Derrida and Hayek

In The Communist Postscript Borys Groys presents a provocative thesis. Derrida’s philosophy explains without knowing the phantasy of the free market economists.

The notions of subjective ignorance, autonomy of the market, i.e. its infinite play, and the non-existence of a transcendental instance are central to Hayek. For him the market constitutes the absolute instance, an anonymous space in which all social interactions take place without any command or subjective knowledge. The market is also understood as a formal system of information. Prices carry local information into the big field of the market. Now, prices are neither right nor wrong. They are signifiers determined by other prices. This constitutes an infinite play of offer and demand. The State is seen as an illusion, an institution that intervenes the market from the outside based on claims of knowledge. But neither the State nor individuals can know anything. Because this game is not biased and cannot be mastered, winners and losers are only temporary, accidents of the movement of the market. The market is “open” because peaks and valleys cancel each other. Wins and loses are always temporal.

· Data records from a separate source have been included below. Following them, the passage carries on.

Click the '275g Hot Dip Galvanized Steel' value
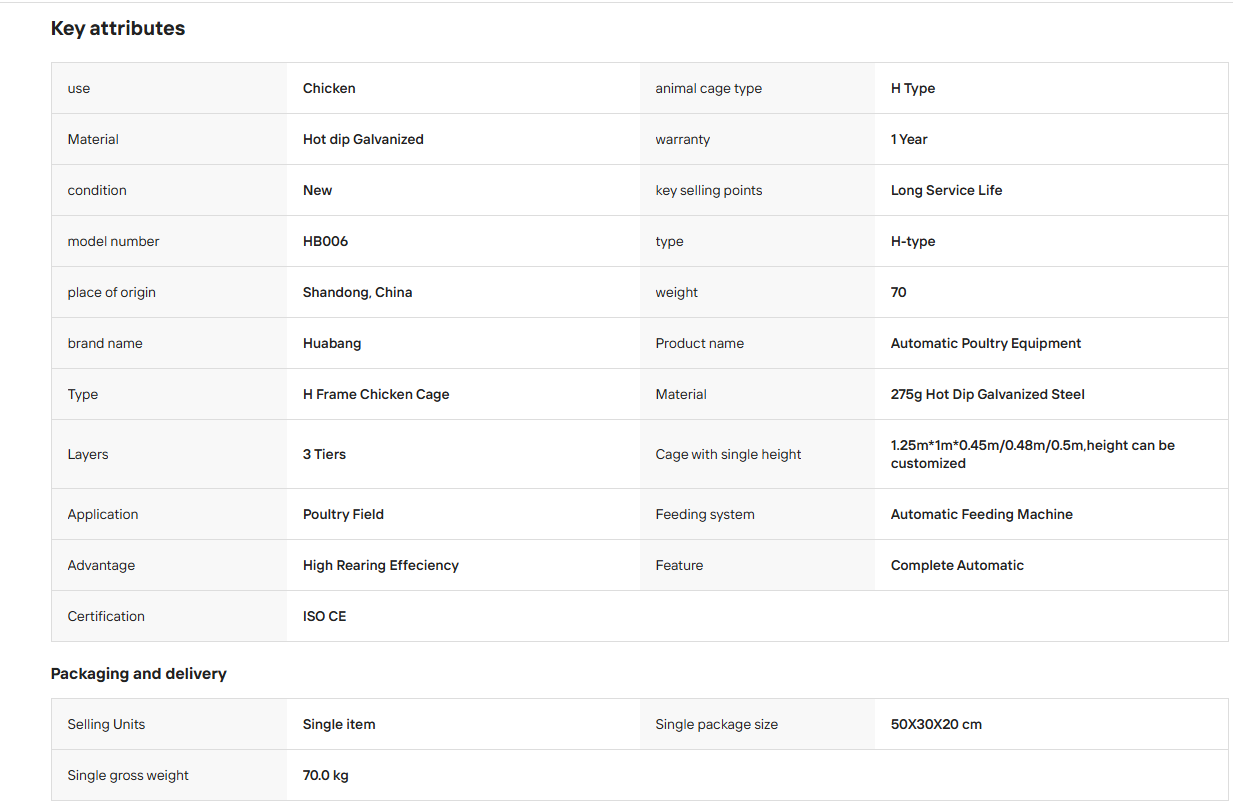 [988, 394]
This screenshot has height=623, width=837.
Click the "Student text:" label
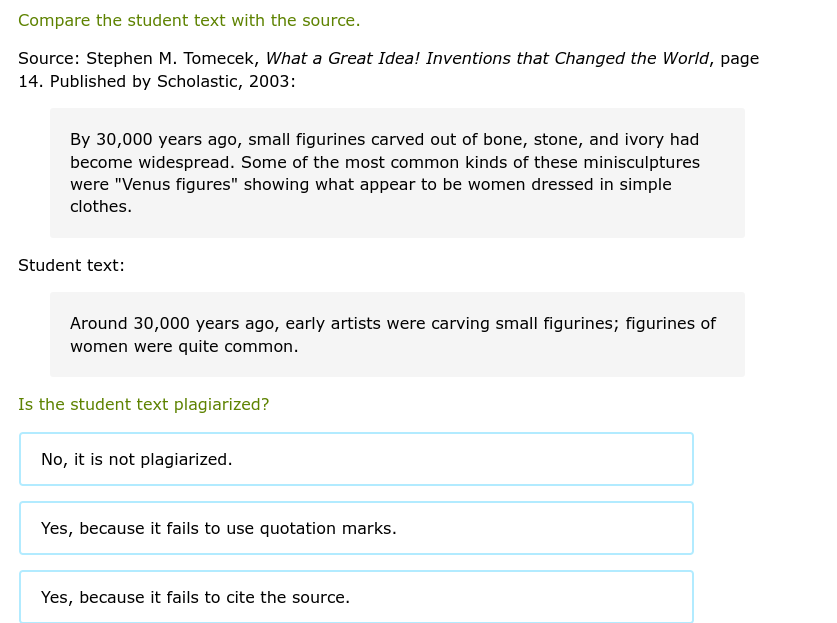click(71, 265)
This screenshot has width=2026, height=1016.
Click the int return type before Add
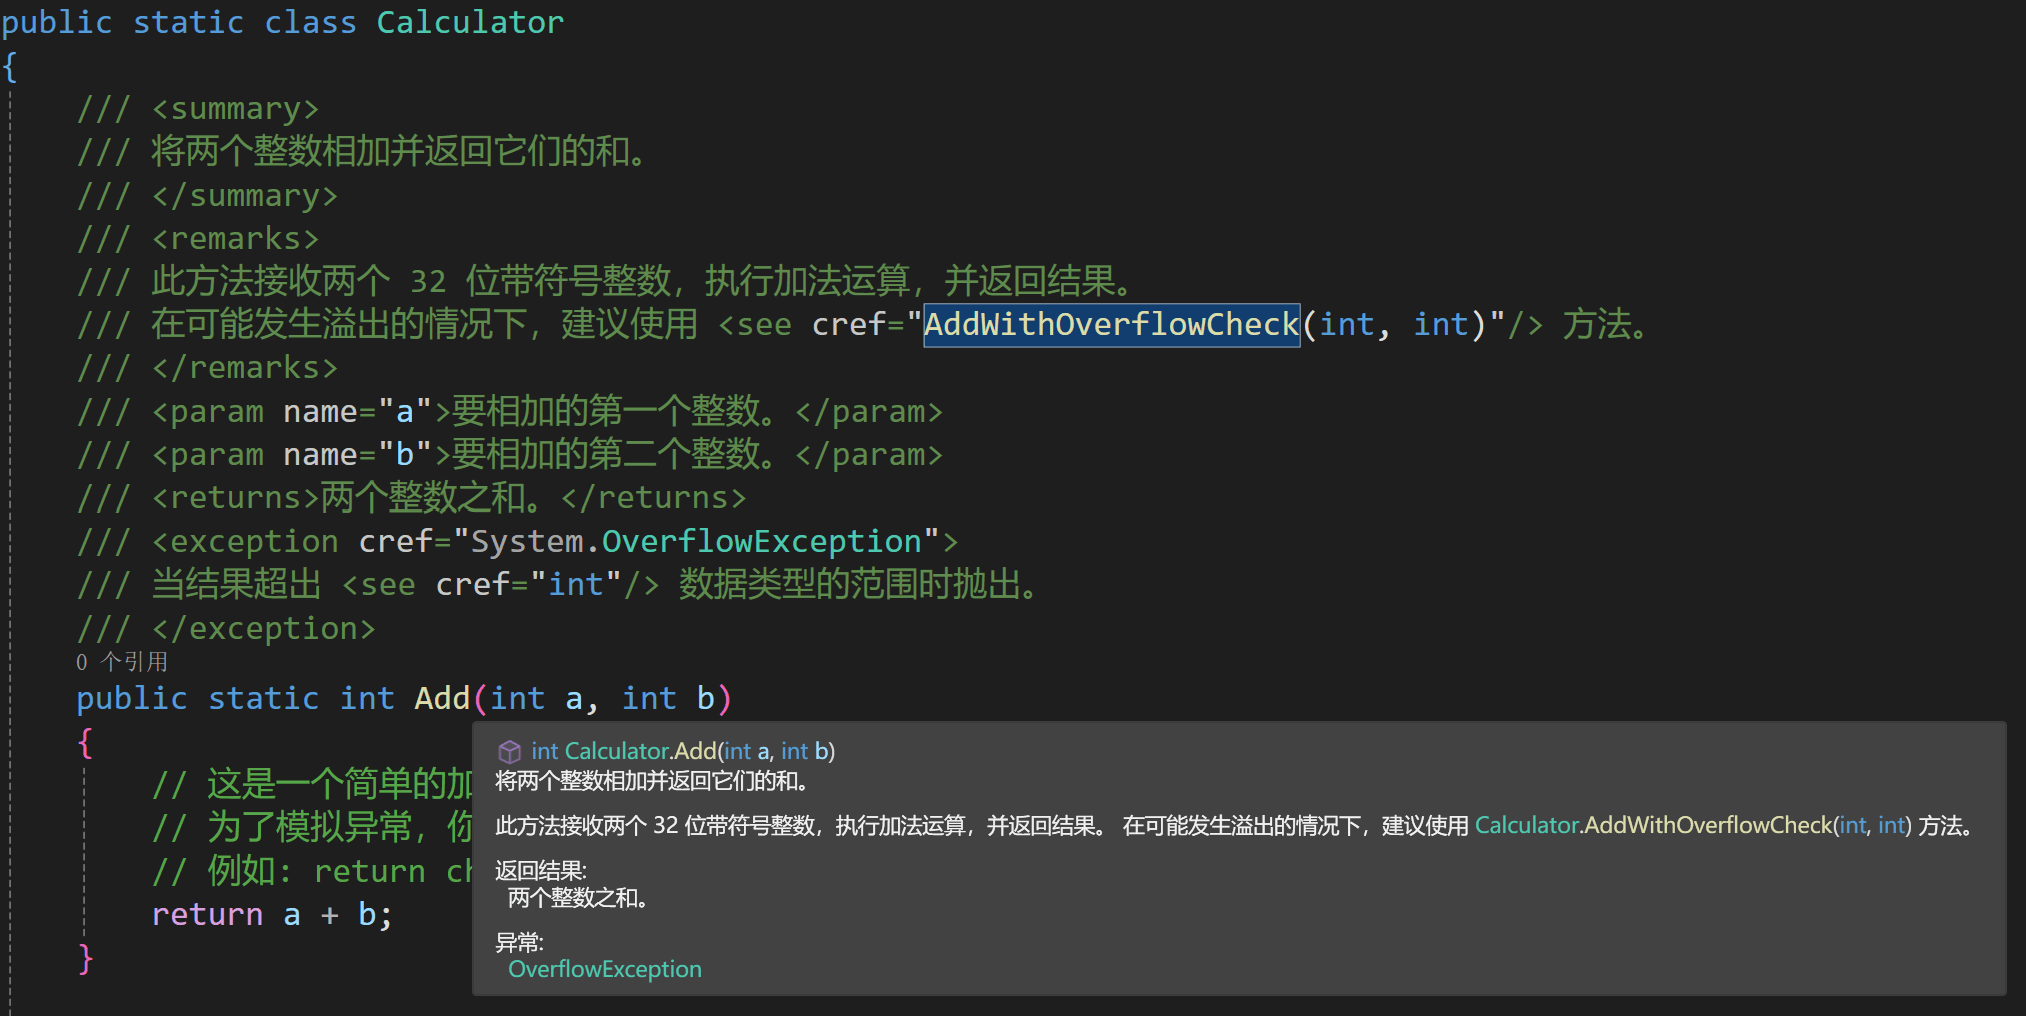pyautogui.click(x=367, y=698)
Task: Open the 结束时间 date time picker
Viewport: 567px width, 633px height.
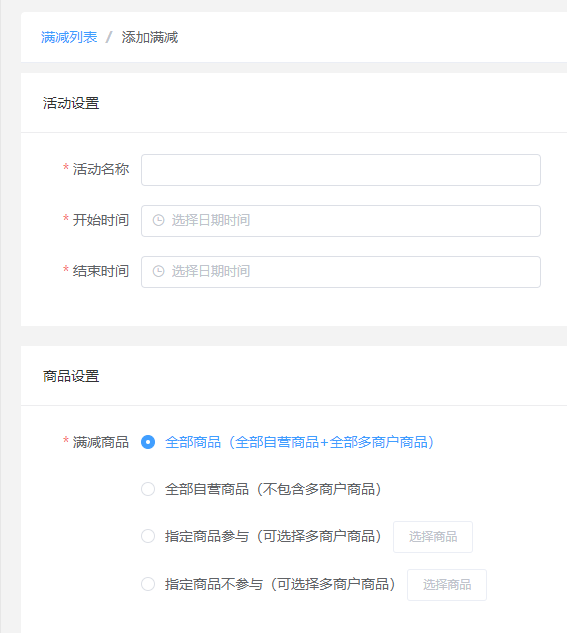Action: tap(341, 272)
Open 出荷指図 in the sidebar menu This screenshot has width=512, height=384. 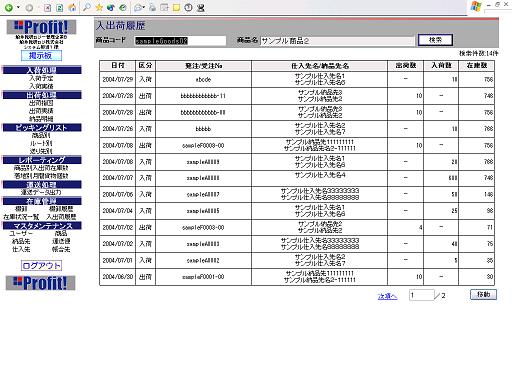[x=41, y=103]
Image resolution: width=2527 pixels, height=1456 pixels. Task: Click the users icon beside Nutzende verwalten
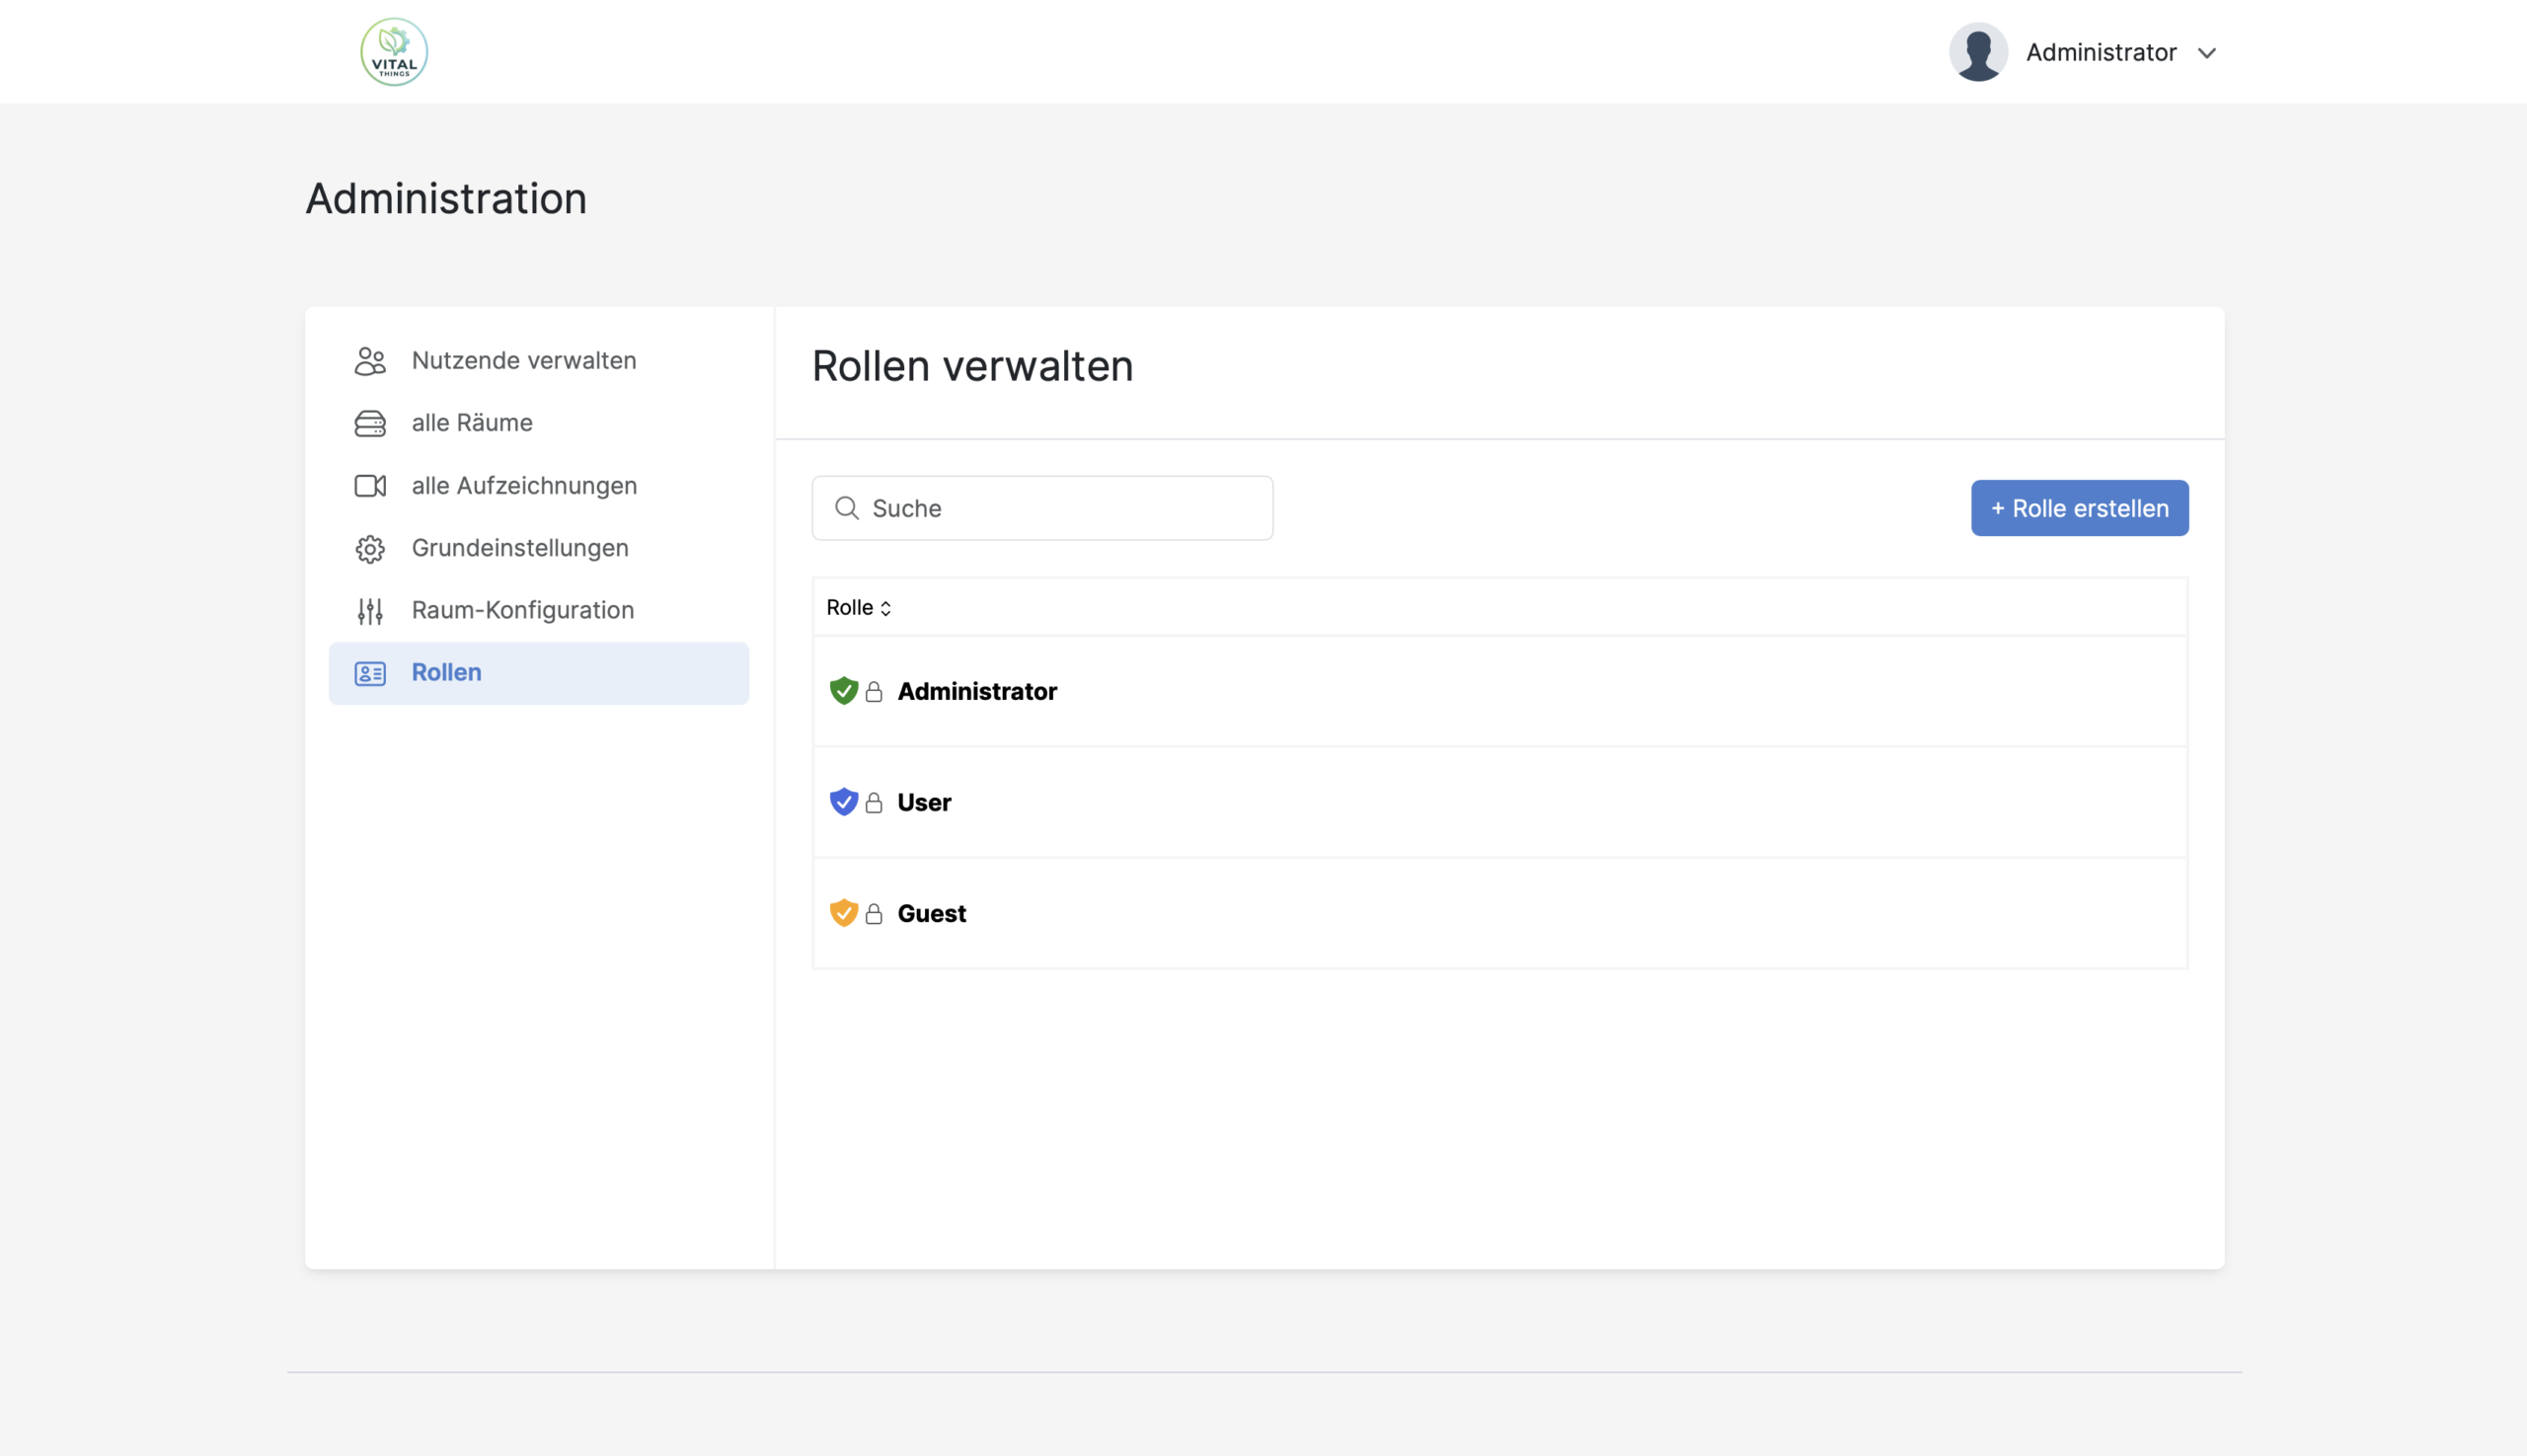click(x=370, y=361)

Now, Derrida claims that the ultimate philosophical field is not subjective. It is “writing”, a system of signs that determine reciprocally. The phenomenological subject is actually tied to the game of signs. The term sign is retained as is points towards a system of differences, but it does not require a meaning or a meaning. There is nothing to know behind signs. We don’t play with them but are played by them. There is no transcendental signifier that can stop or control the play of signs from some outside. This movement can be called “différance”. In later texts Derrida claims that différance and play are other names for justice, because there are no subjective powers to control it, and what it gives will also be taken away. The play of signs produces and destroys meaning at the same time.